Vacation home buyers hit pause in 2016 while real estate investors turned up the volume.
That is according to a just-released survey of second-home and investment property buyers by the National Association of Realtors.
Highlights from the survey:
• Vacation and investment buyers last year were more likely to take out a mortgage and use their property as a short-term rental.
• Last year there were an estimated 721,000 vacation home purchases, a 21.6 percent decline from 2015 and the lowest since 2013 (717,000).
• Sales of investment homes increased 4.5 percent to 1.14 million.
• The median price of a vacation home was $200,000, a 4.2 percent increase from 2015 and the highest since 2006 when the median also hit $200,000.
• The median investment-home sales price was $155,000, an 8.0 percent increase from the previous year and the highest since 2005 when the median was $183,500
• Only 28 percent of vacation buyers paid cash (compared with 38 percent in 2015).

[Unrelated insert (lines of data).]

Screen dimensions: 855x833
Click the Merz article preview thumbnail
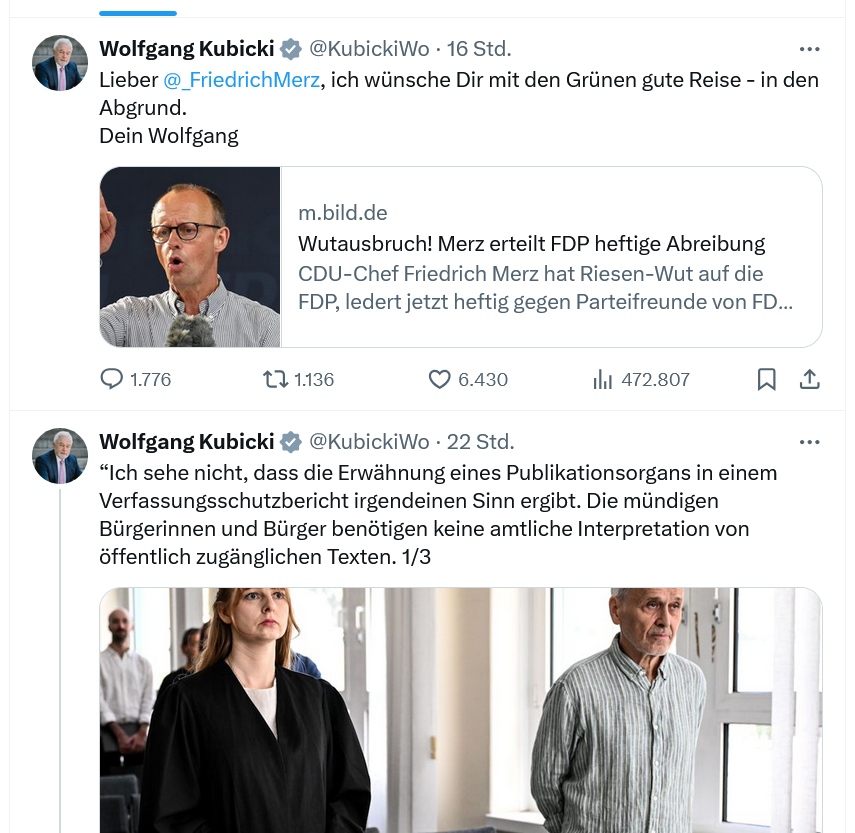(x=190, y=257)
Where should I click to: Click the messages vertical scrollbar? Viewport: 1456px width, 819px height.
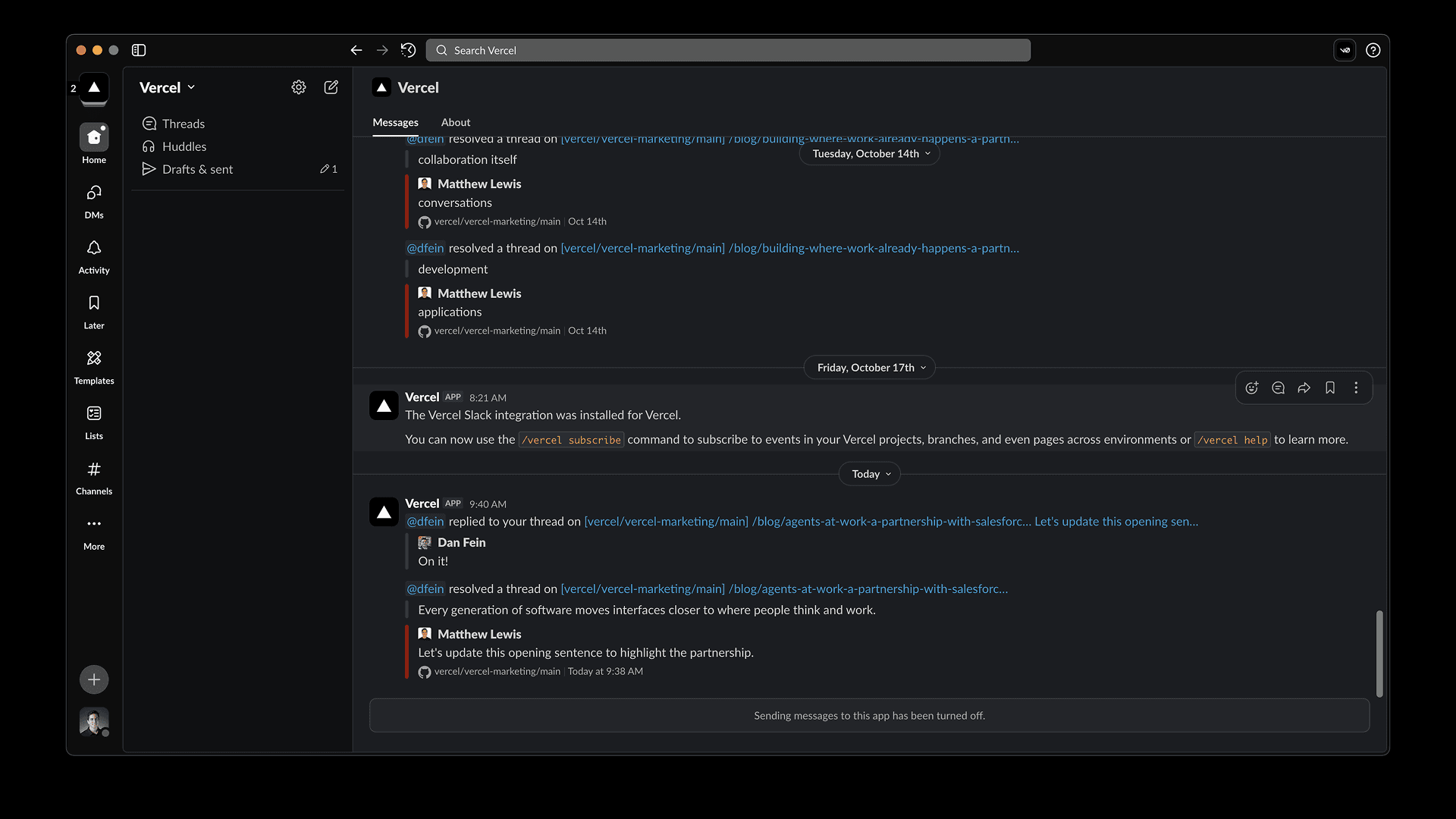pos(1379,653)
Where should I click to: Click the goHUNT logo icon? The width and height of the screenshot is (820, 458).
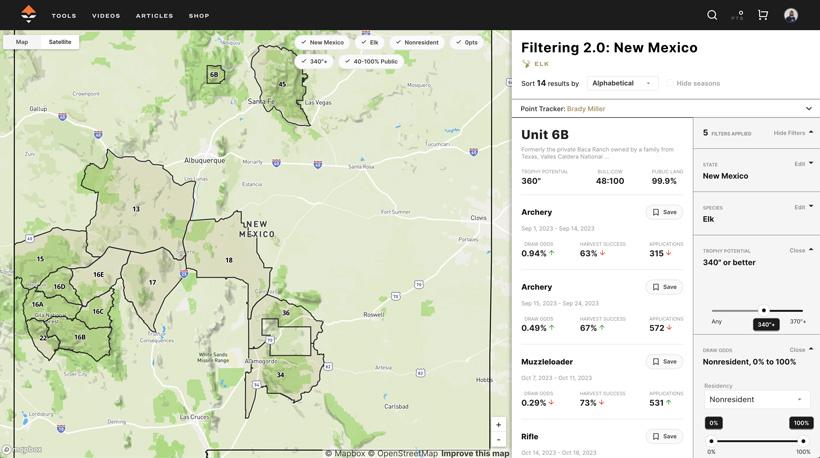point(29,14)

• Vacation sales accounted for 12 percent of all transactions in 2016, the lowest share since 2012 (11 percent) and down from 16 percent in 2015.

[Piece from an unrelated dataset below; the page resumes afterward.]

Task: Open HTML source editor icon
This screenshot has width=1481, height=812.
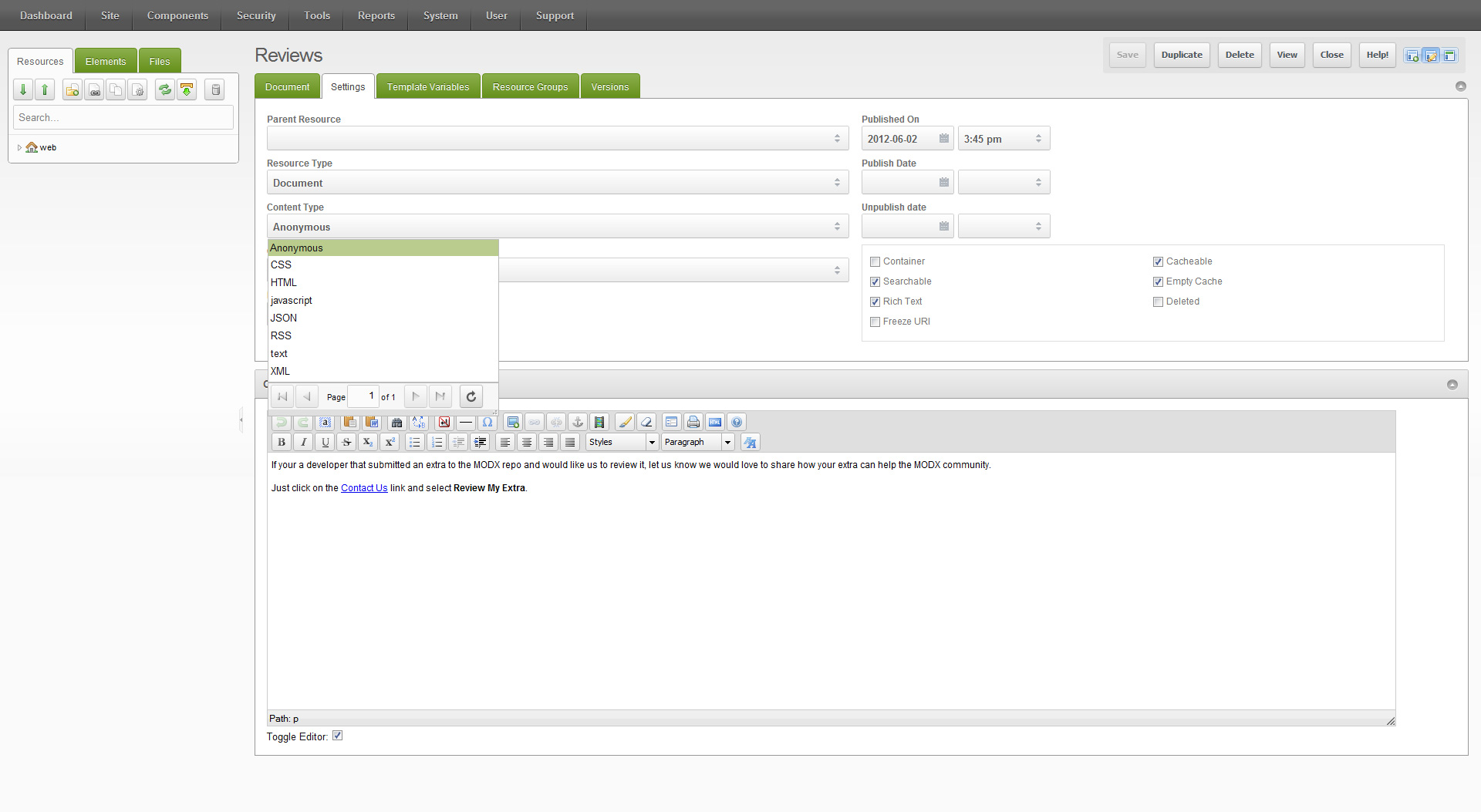Action: 715,422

• The portion of investment sales remained unchanged for the third consecutive year at 19 percent, and owner-occupied purchases increased to 70 percent (65 percent in 2015).
• Because of the popularity of short-term rentals, the south was the most popular region for buyers.
• Top two reasons for buying a vacation home: Use for vacations or as a family retreat (42 percent) and for future retirement (18 percent).
Analysis from Lawrence Yun, NAR’s chief economist:
• In several markets in the South and West — the two most popular destinations for vacation home buyers — house prices have soared because demand has outstripped supply.
• With fewer bargain-priced properties to choose from and a growing number of traditional buyers, finding a home for vacation purposes became more difficult and less affordable last year.
• The volatility of the financial markets in late 2015 through the early part of last year put a dent in sales as some affluent households with money in stocks refrained from buying or delayed plans until after the election.
• “Sales to individual investors reached their highest level since 2012 (1.20 million) as investors took advantage of record low mortgage rates and recognized the sizable demand for renting in their market as renters struggle to become homeowners … the ability to generate rental income or remodel a home to put back on a market with tight inventory is giving investors increased confidence in their ability to see strong returns in their home purchase.”